▶ **EXTRAIT DE PAGE**
--------------------------------------------------

Entre souffles hongrois, retours de free, ritournelles orientales et parfois auberge espagnole, la musique d'Akosh intègre tous ces flux venus d'un peu partout pour en faire une synthèse ouverte et séduisante quoique assez rugueuse, mais surtout perméable à la rumeur du monde. C'est peut-être ce qui a séduit Bertrand Cantat, ange gardien d'Akosh dont le cocktail musical est pourtant bien loin du rock. "Avec Bertrand, on est devenus potes sans écouter la musique l'un de l'autre. Puis un soir, il a débarqué avec Sergio, le guitariste de Noir Désir, à L'Atmosphère, ce bistrot où on continue à jouer très régulièrement. Apparemment, ça les a pas mal secoués. Ils m'ont invité à jouer sur leur dernier album et le groupe à jouer en première partie de la tournée de Noir Désir. Comme Bertrand aime vraiment ce qu'on joue, il m'a proposé de faire autre chose et ça a donné Imafa, le disque en studio. Cela m'a d'autant plus fait plaisir que c'est un vrai coup de pied au système d'étiquetage." Et puisque, aujourd'hui plus que jamais et pas seulement dans la musique, la question des alliances est résolument cruciale, on admirera d'autant plus la paradoxale et féconde fraternisation entre Cantat, prince de l'électrique, et Akosh, chantre de l'acoustique, un peu comme la rencontre fortuite de l'eau et du feu. "Pour moi, il est extrêmement important de jouer acoustique, parce que le bruit environnant devient de plus en plus oppressant. Je suis amoureux des sons de la terre. Un synthé, c'est un dieu détrôné. Je joue de plus en plus de flûte, de clarinette basse, de bombarde... Je vais de plus en plus vers le bois."

--------------------------------------------------

▶ **CONSIGNE**
Reprenez l'article ci-dessus sur la musique d'Akosh et rédigez la suite qui vient après sa dernière phrase.

▶ **MATÉRIAU**
--------------------------------------------------

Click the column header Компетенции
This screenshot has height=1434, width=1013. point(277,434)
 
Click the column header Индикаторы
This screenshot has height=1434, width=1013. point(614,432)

--------------------------------------------------

▶ **CORRIGÉ**
Si elle n'est pas sans défaillance, notamment au niveau de la section rythmique moyennement rompue aux rythmes ternaires, la musique d'Akosh a pour elle une authentique vitalité, une indéniable puissance plastique et une certaine façon de faire tournoyer les rythmes et les sons d'un monde déterritorialisé. Elle ne vise pas l'achèvement mais le jaillissement comme toutes les formes ouvertes. En réalité, le lyrisme d'Akosh Szélévenyi ne s'épanouit jamais mieux que dans ces lieux vivants où l'enjeu n'est pas de se montrer mais simplement de dépenser la musique sans compter, comme à L'Atmosphère, bistrot fétiche, là où les directeurs artistiques sont venus le chercher, et où une ou deux fois par mois et devant une salle pleine à craquer le saxophoniste continue à se produire avec son groupe et n'hésite pas à lancer des invitations à des musiciens amis ou complètement inconnus. Question d'état d'esprit : "Jouer dans des bistrots, c'est primordial. Je préfère jouer dans ce genre d'endroits plutôt que dans une boîte de jazz où ton whisky-coca te coûte 120 balles." Cette semaine, Akosh tente un nouveau pari : se produire dans un festival respectable et estampillé jazz, en l'occurrence Banlieues Bleues, en première partie d'un All Stars cubain, le Peruchin Jr Septeto. Ça se passe à Blanc-Mesnil, le jeudi 2 avril. Pas d'inquiétude. On entend déjà la rumeur enfler : ce soir, Akosh vous met le feu !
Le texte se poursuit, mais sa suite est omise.